4.3Het oordeel van de rechtbank
Een proces-verbaal van verhoor van verdachte d.d. 30 november 2021
Het zal vast wel eens gebeurd zijn dat ik iemand heb vastgebonden.
Een proces-verbaal van bevindingen – zakelijk weergegeven
Werkte [verdachte] op de dag van het vastbinden van [slachtoffer] , zo ja, op welke dienst was dit dan en was dat tegelijkertijd met [medeverdachte] ?

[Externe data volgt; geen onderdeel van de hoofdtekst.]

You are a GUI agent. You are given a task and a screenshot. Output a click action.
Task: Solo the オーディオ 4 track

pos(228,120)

Op dinsdag 25 juli 2023 had ik contact met de aangeefster [aangeefster] . Ik vroeg haar om bovenstaande gegevens. Op 26 juli 2023 ontving ik een e-mail van [aangeefster] . Hierin stond het volgende: “Hierbij het rooster van [adres] op 4 december. Dit is een geaccordeerd rooster, wat wil zeggen dat [medeverdachte] (in haar functie van teamleider), dit rooster aan het einde van de maand heeft nagekeken - eventuele wijzigingen heeft doorgevoerd - waarna zij het heeft geaccordeerd. [medeverdachte] en [verdachte] werkten deze ochtend [
de rechtbank begrijpt: de ochtend van 4 december 2020] samen op de woning.

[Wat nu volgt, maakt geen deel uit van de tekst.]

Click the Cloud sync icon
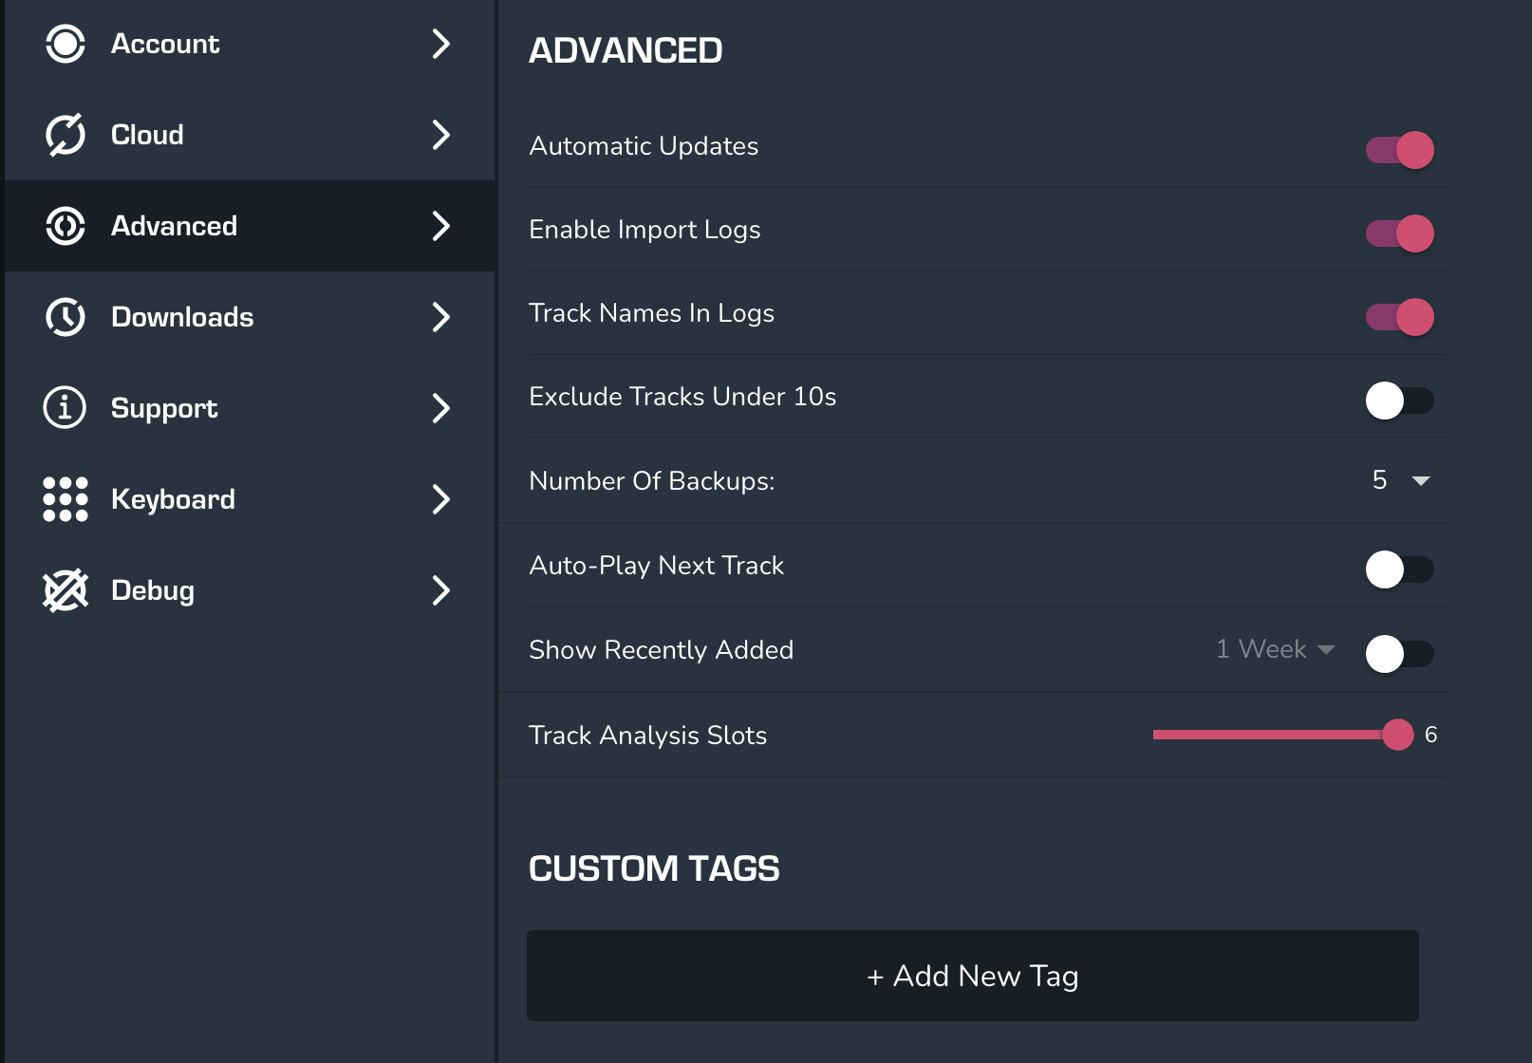The image size is (1532, 1063). pos(65,135)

Een proces-verbaal van het verhoor van medeverdachte [medeverdachte] van 17 augustus 2021
Dit [
de rechtbank begrijpt: het vastbinden van [slachtoffer] aan een reling met zijn riem] was tijdens de ochtenddienst. Ik had een vroege dienst met [verdachte] en hij had dit gedaan.Ik heb deze foto [
de rechtbank begrijpt: het filmpje] gemaakt om te laten zien van; kijk wat [verdachte] weer doet. Want eigenlijk doet [verdachte] dit om mij te irriteren, zodat ik dan niet verder kan werken beneden. Dat is [verdachte] 's zijn sarcastische humor of nou ja bedenk het maar.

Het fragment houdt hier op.